■ Assignment ■
Please restate the data that follows, leaving every word in place.

:: Records for processing

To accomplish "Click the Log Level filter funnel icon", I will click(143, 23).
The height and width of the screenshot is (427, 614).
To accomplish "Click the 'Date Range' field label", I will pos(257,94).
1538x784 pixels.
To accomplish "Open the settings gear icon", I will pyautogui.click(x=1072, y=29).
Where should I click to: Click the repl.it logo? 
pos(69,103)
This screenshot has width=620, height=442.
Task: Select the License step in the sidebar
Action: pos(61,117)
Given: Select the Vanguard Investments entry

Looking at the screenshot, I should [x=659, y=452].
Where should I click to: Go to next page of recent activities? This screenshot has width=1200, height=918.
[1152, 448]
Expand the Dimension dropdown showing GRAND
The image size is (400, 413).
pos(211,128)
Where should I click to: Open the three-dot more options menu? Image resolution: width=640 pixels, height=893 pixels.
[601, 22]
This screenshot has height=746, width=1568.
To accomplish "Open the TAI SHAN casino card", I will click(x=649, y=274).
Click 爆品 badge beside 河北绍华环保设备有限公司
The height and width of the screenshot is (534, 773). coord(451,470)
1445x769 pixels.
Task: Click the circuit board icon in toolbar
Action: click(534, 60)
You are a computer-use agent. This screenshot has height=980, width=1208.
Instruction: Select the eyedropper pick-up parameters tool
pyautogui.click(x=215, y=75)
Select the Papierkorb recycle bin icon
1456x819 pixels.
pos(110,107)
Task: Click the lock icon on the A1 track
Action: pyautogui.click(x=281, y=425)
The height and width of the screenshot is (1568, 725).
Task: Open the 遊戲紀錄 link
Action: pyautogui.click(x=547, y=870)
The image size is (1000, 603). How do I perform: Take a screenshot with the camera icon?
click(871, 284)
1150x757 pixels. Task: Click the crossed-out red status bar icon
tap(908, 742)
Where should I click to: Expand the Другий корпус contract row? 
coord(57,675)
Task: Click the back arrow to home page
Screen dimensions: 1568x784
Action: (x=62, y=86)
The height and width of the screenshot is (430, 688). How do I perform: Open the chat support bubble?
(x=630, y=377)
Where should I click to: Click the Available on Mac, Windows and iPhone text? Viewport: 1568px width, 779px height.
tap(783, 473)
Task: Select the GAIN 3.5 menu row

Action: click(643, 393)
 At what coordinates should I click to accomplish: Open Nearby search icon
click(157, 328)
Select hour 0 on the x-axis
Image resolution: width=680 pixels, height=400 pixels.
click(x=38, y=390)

::::

■ Solution below ■
To accomplish "Click the Log Level filter funnel icon", I will click(143, 23).
The height and width of the screenshot is (427, 614).
To accomplish "Click the 'Date Range' field label", I will pos(257,94).
1538x784 pixels.
To accomplish "Open the settings gear icon", I will pyautogui.click(x=1072, y=29).
Where should I click to: Click the repl.it logo? 
pos(69,103)
This screenshot has width=620, height=442.
Task: Select the License step in the sidebar
Action: pos(61,117)
Given: Select the Vanguard Investments entry

Looking at the screenshot, I should [x=659, y=452].
Where should I click to: Go to next page of recent activities? This screenshot has width=1200, height=918.
[1152, 448]
Expand the Dimension dropdown showing GRAND
The image size is (400, 413).
pos(211,128)
Where should I click to: Open the three-dot more options menu? Image resolution: width=640 pixels, height=893 pixels.
[601, 22]
This screenshot has height=746, width=1568.
To accomplish "Open the TAI SHAN casino card", I will click(x=649, y=274).
Click 爆品 badge beside 河北绍华环保设备有限公司
The height and width of the screenshot is (534, 773). coord(451,470)
1445x769 pixels.
Task: Click the circuit board icon in toolbar
Action: click(534, 60)
You are a computer-use agent. This screenshot has height=980, width=1208.
Instruction: Select the eyedropper pick-up parameters tool
pyautogui.click(x=215, y=75)
Select the Papierkorb recycle bin icon
1456x819 pixels.
pos(110,107)
Task: Click the lock icon on the A1 track
Action: pyautogui.click(x=281, y=425)
The height and width of the screenshot is (1568, 725).
Task: Open the 遊戲紀錄 link
Action: pyautogui.click(x=547, y=870)
The image size is (1000, 603). How do I perform: Take a screenshot with the camera icon?
click(871, 284)
1150x757 pixels. Task: Click the crossed-out red status bar icon
tap(908, 742)
Where should I click to: Expand the Другий корпус contract row? 
coord(57,675)
Task: Click the back arrow to home page
Screen dimensions: 1568x784
Action: (x=62, y=86)
The height and width of the screenshot is (430, 688). How do I perform: Open the chat support bubble?
(x=630, y=377)
Where should I click to: Click the Available on Mac, Windows and iPhone text? Viewport: 1568px width, 779px height.
tap(783, 473)
Task: Select the GAIN 3.5 menu row

Action: click(643, 393)
 At what coordinates should I click to accomplish: Open Nearby search icon
click(157, 328)
Select hour 0 on the x-axis
Image resolution: width=680 pixels, height=400 pixels.
click(x=38, y=390)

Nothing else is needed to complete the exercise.